Zhang Zhikuan, Ohto Umeharu, Shimizu Toshiyuki
Graduate School of Pharmaceutical Sciences, The University of Tokyo, Japan.
FEBS Lett. 2017 Oct;591(20):3167-3181. doi: 10.1002/1873-3468.12749. Epub 2017 Jul 21.
The history of mankind has been plagued by the tug of war with viral infections. Toll-like receptors (TLRs) and other receptors of the innate immune system constitute an early defense system against invading viruses by recognizing the viral genetic material, the nucleic acids (NAs). Agonistic ligands of NA-sensing TLRs play an emerging role in the treatment of viral diseases, demonstrating a crucial role of these receptors. Recently, crystal structures have afforded new insights into TLR recognition of NAs.
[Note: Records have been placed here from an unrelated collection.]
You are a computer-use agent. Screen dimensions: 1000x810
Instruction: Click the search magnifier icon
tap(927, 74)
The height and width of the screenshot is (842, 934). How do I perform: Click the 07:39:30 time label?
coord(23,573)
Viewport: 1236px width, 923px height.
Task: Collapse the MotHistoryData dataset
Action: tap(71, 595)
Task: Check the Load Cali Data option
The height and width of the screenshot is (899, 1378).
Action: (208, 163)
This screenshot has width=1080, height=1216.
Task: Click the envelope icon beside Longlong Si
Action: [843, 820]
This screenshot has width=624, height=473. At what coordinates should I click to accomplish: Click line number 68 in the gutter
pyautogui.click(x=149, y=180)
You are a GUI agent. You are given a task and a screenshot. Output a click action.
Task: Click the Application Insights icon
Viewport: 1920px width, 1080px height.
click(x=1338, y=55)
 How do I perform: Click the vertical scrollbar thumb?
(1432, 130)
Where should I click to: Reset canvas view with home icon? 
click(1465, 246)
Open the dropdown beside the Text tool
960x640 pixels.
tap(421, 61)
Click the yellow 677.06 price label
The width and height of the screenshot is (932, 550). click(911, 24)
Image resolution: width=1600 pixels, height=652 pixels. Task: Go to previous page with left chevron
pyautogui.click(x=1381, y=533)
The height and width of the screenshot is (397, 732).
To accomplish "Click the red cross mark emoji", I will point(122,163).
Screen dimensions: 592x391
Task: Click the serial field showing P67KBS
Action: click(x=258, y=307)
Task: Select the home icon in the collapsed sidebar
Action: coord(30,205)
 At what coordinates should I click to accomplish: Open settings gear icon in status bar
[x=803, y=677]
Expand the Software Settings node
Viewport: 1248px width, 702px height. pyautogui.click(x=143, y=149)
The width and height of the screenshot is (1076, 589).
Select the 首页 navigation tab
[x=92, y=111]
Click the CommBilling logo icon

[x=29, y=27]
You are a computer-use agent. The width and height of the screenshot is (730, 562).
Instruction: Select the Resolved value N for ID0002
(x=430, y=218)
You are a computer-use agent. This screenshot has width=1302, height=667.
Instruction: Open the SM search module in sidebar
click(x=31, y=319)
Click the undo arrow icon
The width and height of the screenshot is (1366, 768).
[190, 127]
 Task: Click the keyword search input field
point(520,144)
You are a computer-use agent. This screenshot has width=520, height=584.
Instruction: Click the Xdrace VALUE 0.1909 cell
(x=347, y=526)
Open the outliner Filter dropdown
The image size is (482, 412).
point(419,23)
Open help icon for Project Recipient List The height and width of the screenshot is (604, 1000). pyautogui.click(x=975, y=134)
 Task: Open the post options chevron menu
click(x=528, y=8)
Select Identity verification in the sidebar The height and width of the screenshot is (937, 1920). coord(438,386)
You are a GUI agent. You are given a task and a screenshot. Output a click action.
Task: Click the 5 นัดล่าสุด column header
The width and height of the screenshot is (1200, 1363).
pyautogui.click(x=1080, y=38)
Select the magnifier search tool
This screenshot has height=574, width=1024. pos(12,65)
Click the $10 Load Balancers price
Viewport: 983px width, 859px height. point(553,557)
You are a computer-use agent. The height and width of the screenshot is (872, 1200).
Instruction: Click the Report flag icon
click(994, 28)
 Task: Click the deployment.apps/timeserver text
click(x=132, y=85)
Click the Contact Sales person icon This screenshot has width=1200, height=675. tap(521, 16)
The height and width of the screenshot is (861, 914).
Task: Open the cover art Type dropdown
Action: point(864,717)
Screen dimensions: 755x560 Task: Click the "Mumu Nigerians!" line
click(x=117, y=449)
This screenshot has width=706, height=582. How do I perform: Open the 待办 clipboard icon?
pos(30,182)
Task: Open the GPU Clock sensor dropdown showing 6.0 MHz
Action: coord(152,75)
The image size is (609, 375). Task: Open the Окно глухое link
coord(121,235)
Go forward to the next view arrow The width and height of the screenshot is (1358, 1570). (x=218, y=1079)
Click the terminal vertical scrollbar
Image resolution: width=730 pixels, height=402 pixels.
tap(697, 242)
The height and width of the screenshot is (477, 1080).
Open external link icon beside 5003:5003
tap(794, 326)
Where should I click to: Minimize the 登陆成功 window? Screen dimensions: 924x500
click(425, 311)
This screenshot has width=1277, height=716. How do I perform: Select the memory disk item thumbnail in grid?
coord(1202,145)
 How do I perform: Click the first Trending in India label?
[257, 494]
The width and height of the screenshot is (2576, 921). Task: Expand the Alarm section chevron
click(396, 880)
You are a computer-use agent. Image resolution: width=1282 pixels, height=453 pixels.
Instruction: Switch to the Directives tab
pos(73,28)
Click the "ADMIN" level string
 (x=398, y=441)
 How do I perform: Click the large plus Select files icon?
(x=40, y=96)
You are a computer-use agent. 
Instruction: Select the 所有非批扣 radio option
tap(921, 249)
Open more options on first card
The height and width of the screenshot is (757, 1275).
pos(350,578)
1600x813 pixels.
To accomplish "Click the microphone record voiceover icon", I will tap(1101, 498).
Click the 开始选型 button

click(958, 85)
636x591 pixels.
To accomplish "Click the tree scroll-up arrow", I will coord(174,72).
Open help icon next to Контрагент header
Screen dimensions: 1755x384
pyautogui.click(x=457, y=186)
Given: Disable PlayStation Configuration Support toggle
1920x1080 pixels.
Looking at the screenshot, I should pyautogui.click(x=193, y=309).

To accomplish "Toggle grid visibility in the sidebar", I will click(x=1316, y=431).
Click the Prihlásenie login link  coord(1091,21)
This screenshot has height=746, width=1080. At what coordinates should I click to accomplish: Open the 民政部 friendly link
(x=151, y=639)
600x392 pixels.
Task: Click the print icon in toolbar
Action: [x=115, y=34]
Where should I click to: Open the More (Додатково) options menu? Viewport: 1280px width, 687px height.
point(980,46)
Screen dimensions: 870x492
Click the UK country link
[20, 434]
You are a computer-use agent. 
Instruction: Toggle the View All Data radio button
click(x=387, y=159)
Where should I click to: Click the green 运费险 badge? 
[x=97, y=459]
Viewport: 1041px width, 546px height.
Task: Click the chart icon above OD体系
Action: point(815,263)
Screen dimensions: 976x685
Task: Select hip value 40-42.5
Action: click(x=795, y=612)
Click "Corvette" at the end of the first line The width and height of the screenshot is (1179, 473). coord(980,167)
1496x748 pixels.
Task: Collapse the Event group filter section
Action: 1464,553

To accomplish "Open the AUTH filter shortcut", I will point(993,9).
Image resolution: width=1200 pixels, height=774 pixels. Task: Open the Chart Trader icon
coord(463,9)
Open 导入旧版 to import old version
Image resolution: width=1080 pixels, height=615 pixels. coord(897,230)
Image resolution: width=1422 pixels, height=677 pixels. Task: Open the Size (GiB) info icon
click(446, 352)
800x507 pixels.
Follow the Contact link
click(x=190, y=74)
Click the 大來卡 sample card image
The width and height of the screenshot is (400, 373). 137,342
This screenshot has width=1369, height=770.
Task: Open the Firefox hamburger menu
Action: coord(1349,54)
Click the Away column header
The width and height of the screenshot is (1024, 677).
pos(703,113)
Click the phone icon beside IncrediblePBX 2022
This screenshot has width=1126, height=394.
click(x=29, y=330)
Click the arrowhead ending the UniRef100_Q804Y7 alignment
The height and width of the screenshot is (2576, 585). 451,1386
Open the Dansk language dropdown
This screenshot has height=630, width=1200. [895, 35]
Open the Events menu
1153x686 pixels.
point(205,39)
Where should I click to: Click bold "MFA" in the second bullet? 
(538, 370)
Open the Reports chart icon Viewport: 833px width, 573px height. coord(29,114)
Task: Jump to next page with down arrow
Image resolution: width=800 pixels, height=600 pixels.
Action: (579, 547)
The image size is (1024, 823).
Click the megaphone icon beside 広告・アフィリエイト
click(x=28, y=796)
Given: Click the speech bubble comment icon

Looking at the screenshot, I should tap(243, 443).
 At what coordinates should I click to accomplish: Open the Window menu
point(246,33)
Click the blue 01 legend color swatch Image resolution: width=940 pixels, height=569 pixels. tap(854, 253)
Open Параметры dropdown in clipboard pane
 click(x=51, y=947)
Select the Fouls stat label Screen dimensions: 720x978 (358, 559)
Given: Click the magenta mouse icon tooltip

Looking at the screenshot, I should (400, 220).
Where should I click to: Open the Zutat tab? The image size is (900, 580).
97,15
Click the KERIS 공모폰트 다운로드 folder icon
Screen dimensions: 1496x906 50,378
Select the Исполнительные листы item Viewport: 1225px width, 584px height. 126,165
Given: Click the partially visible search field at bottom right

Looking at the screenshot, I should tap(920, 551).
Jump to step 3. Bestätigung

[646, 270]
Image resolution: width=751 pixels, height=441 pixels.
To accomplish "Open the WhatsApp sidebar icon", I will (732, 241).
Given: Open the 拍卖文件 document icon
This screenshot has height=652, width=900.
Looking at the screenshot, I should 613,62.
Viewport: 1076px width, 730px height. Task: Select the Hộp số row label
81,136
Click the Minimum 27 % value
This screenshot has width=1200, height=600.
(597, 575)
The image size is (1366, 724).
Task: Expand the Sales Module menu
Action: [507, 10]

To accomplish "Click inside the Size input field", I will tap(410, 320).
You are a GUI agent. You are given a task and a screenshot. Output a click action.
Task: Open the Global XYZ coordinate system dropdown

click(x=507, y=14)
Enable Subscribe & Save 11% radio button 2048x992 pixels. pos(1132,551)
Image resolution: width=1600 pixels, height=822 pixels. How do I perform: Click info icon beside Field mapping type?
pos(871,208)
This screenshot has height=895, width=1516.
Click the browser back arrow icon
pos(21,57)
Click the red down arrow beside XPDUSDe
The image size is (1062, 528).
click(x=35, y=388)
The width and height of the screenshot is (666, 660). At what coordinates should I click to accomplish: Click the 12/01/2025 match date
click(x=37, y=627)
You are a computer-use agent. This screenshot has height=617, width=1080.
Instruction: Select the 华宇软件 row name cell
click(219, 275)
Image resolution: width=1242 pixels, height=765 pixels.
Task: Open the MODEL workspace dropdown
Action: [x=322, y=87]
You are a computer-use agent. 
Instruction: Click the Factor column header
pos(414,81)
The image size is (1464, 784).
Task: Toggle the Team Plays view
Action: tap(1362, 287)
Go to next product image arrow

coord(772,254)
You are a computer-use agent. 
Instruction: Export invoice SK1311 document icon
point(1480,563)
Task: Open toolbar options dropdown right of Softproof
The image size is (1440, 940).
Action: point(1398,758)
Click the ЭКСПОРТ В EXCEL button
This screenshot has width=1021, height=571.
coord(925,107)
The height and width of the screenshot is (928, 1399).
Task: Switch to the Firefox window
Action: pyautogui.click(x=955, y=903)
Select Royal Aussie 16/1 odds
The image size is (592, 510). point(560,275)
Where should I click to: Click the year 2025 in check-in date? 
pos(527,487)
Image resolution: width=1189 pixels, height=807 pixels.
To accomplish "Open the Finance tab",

An aberrant activation by self-NAs, which leads to the inflammation and autoimmunity, is avoided by strict regulation of NA-TLR interaction at multiple check-points. This Review summarizes the novel structural understanding of NA-sensing by TLRs and regulatory mechanisms of these receptors.
人类历史一直饱受与病毒感染的斗争之苦。Toll样受体(TLRs)和先天免疫系统的其他受体通过识别病毒遗传物质——核酸(NAs),构成了抵御入侵病毒的早期防御系统。NA感应TLRs的激动剂配体在病毒性疾病治疗中发挥着越来越重要的作用,表明了这些受体的关键作用。最近,晶体结构为TLRs对NAs的识别提供了新的见解。通过在多个检查点严格调控NA-TLR相互作用,避免了自身NAs的异常激活,而这种异常激活会导致炎症和自身免疫。本综述总结了对TLRs感应NAs的新结构理解以及这些受体的调控机制。